The entire story of this important discovery can be found at: www.birckholtz.com
We were able to determine how Birckholtz made his bell and tubing seams, how far up into the bell flare he hammered on the anvil in the construction of the bell, and even some insight into the shape of the pattern that he cut out for the bell. (If, for example, the instrument is made of brass sheet 0.4mm thick and the bell flare thins gradually toward its rim to a final thickness of 0.2mm, one can assume that the pattern at the bell rim was roughly half of the finished circumference when first seamed up. We were also able to determine that this instrument was probably never altered, or had any substantial repairs done to it.
Scraper marks gave hints as to the original surface finishing of the brass, and careful examinations of the decorations helped us to make the steel stamps and engraving tools to reproduce the instrument.

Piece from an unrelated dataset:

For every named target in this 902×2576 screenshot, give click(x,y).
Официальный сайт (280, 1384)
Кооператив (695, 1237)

This trumpet in its unrestored condition yielded much more information than if it had been restored to playablity.
What information and documentation can a museum collection do that is of use to instrument makers?

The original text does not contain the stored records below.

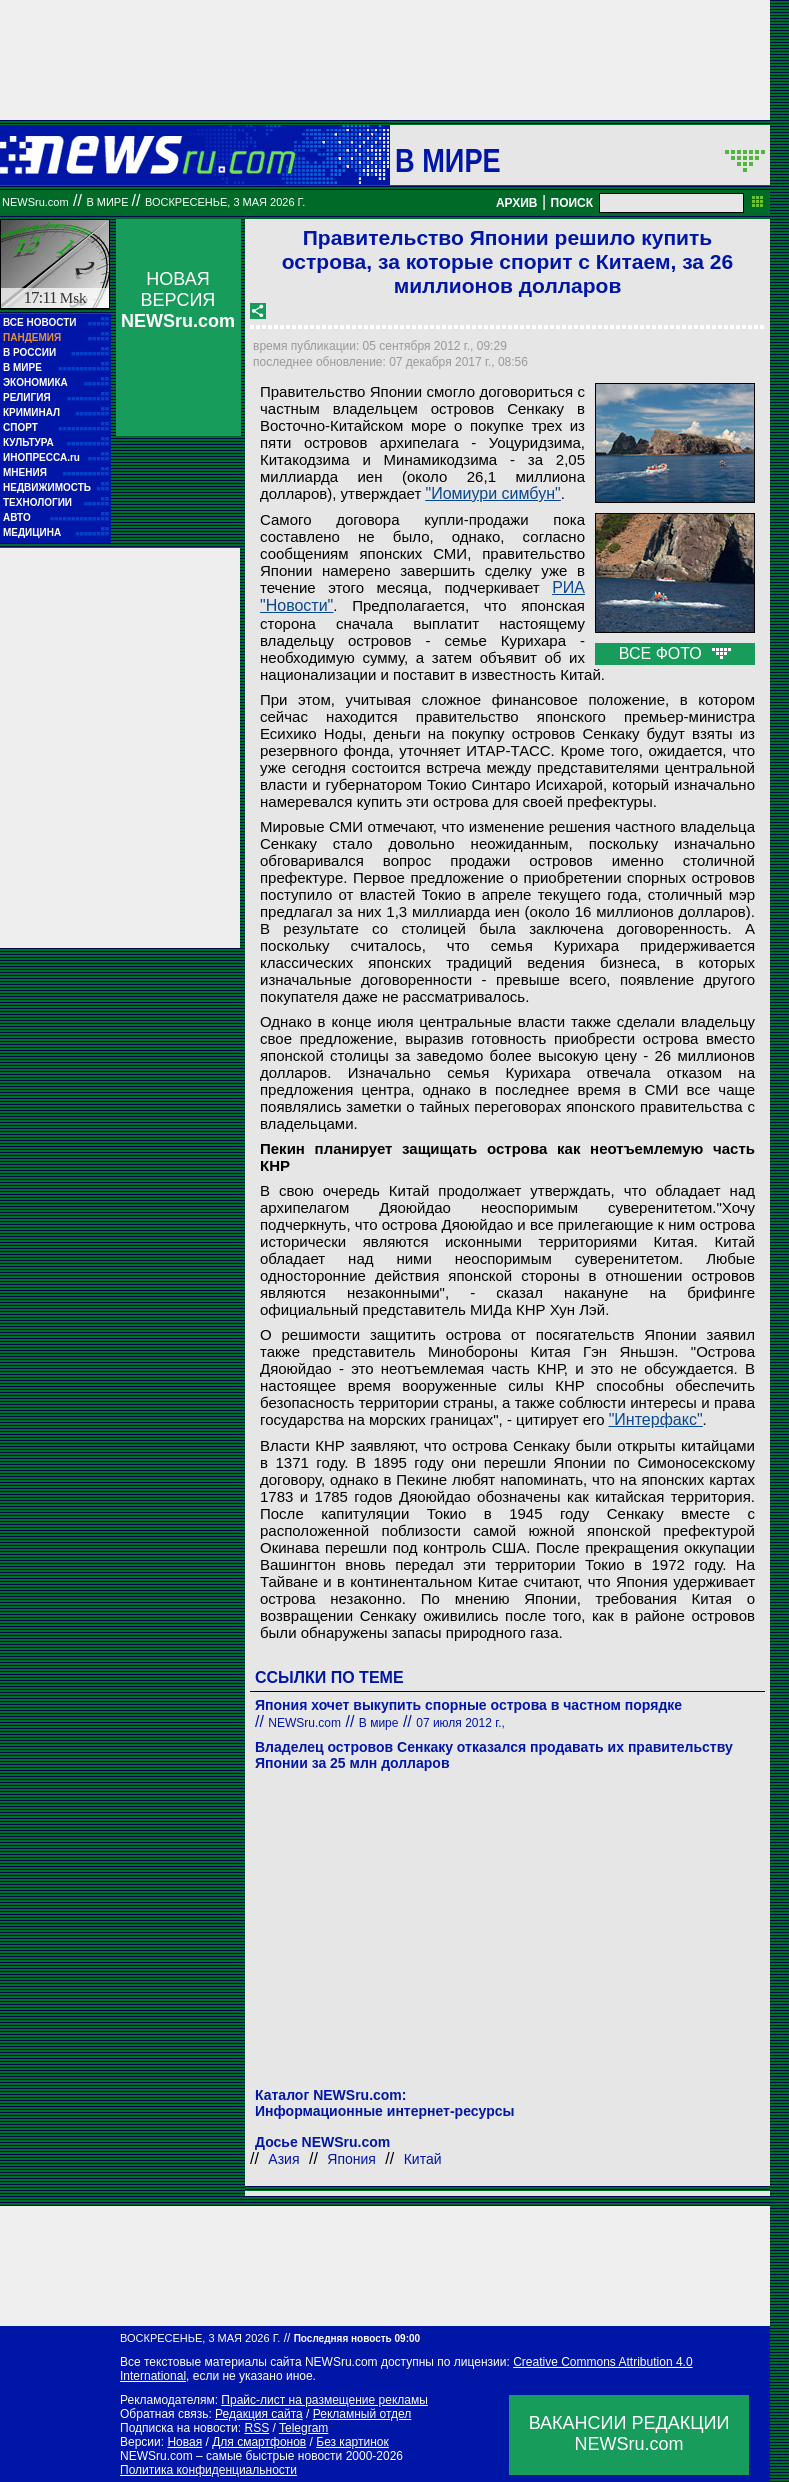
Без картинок (352, 2442)
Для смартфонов (259, 2442)
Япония (351, 2159)
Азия (283, 2159)
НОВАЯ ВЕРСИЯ (178, 300)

Drawings and measurements carefully and completely done by instrument collections are rare, and the only instrument that I’ve wanted to copy for which this has been done was the Hofmaster horn in Edinburgh. Sets of full scale drawings, photos, and tables of dimensions that are available to the public are extremely helpful.
Recordings to document the sound of instruments along with evaluations of playing qualities by players are also helpful. My wife and I were recently involved in recording short examples on the horn family instruments from the Joe Utly collection in South Carolina, which will be a permanent documentation of the sound of these instruments.
Most collections have specific policies on playing originals and measuring. I am probably a bit biased on this point, but I think that for the purpose of gathering information for copying an instrument, or for a recording, a minimal amount of playing on an historic brass instrument is worth the minimal amount of wear that the instrument will suffer on that one occasion.
Even though I like to be able to play an instrument to decide if it is worth copying, I feel as though I can often get more information from an instrument in its unrestored condition. When an instrument is not playable it is often best, for the maker’s purposes to simply leave it as is.
And lastly, from the maker’s side of the relationship, I think it is important for many reasons to acknowledgment of sources of information and the collections where the originals are located in advertising material and websites.